The study examines a large employee wellness program offered by PepsiCo. Results show that efforts to help employees manage chronic illnesses saved $3.78 in health care costs for every $1 invested in the effort. At the same time, the wellness program’s “lifestyle management” components, which encouraged healthy living, did not deliver returns higher than the program costs.
“The PepsiCo program provides a substantial return for the investment made in helping employees manage chronic illnesses such as diabetes and heart disease,” says Soeren Mattke, the study’s senior author and a senior natural scientist at RAND, a nonprofit research organization.
The Boston-based Mattke adds, “The lifestyle management component of the program, while delivering benefits, did not provide more savings than it cost to offer.”
The study also reveals that it may be easier to achieve cost savings in people with higher baseline spending, as was the case with those who participated in PepsiCo’s disease management program. Results show that the disease management participants who also joined the lifestyle management program experienced significantly higher savings.
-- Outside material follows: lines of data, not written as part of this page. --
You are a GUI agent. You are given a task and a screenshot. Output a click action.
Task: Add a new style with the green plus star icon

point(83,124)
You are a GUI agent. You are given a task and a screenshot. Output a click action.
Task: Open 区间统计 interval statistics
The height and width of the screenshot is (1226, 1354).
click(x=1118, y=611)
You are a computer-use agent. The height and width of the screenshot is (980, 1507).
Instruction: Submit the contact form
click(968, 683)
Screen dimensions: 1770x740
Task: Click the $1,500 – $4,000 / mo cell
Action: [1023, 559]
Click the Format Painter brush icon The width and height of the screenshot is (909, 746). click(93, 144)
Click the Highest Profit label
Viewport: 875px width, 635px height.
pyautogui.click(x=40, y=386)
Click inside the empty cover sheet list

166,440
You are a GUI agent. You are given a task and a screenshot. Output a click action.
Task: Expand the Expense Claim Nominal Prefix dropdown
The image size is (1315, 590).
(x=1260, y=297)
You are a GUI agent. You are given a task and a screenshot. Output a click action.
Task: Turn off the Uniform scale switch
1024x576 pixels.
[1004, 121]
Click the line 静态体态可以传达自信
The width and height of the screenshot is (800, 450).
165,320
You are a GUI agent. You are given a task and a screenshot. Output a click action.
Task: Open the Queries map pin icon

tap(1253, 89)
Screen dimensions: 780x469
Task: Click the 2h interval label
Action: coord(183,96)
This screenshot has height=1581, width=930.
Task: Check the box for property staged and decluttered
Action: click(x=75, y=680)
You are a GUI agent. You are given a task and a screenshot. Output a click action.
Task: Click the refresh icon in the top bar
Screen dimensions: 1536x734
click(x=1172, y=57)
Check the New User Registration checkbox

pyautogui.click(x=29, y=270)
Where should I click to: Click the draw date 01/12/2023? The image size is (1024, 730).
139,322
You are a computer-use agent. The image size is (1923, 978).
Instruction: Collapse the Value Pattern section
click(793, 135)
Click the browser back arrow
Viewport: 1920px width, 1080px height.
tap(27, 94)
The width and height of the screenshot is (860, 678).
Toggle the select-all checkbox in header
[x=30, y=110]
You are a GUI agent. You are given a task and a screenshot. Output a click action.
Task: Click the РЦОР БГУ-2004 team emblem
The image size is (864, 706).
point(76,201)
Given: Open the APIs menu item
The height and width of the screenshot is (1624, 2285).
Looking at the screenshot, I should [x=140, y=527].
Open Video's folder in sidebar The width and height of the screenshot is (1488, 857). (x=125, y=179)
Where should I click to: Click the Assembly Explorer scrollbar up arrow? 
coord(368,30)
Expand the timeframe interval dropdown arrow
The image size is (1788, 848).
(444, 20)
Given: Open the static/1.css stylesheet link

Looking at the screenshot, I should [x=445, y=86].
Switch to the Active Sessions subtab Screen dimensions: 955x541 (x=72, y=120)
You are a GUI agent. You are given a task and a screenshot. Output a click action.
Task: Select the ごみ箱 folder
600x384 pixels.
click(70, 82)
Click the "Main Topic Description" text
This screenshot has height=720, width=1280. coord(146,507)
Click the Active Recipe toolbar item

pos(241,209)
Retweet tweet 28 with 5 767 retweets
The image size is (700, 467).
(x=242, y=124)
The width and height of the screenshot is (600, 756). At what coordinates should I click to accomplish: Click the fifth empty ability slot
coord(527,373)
This suggests to Mattke and his coauthors that proper targeting can improve the financial performance of lifestyle management programs.
“While workplace wellness programs have the potential to reduce health risks and cut health care spending, employers and policymakers should not take for granted that the lifestyle management components of the programs can reduce costs or lead to savings overall,” says Mattke.
The study assesses PepsiCo’s “Healthy Living” wellness program over a seven-year period. The program includes components such as health risk assessments, onsite wellness events, lifestyle management, disease management, complex care management and a nurse advice phone line. The study evaluates the experiences of more than 67,000 workers who were eligible for the disease management or lifestyle management programs.
The disease management program reduced costs among participants by $136 per member per month, or $1,632 annually, driven by a 29% drop in hospital admissions, according to study results. Among people who participated in both the disease management and lifestyle management programs, the savings were $160 per month with a 66% drop in hospital admissions.
More information on the study can be found here.
A separate RAND study found that about half of U.S. employers with at least 50 workers, and more than 90% of those with more than 50,000 workers, offered a wellness program during 2012.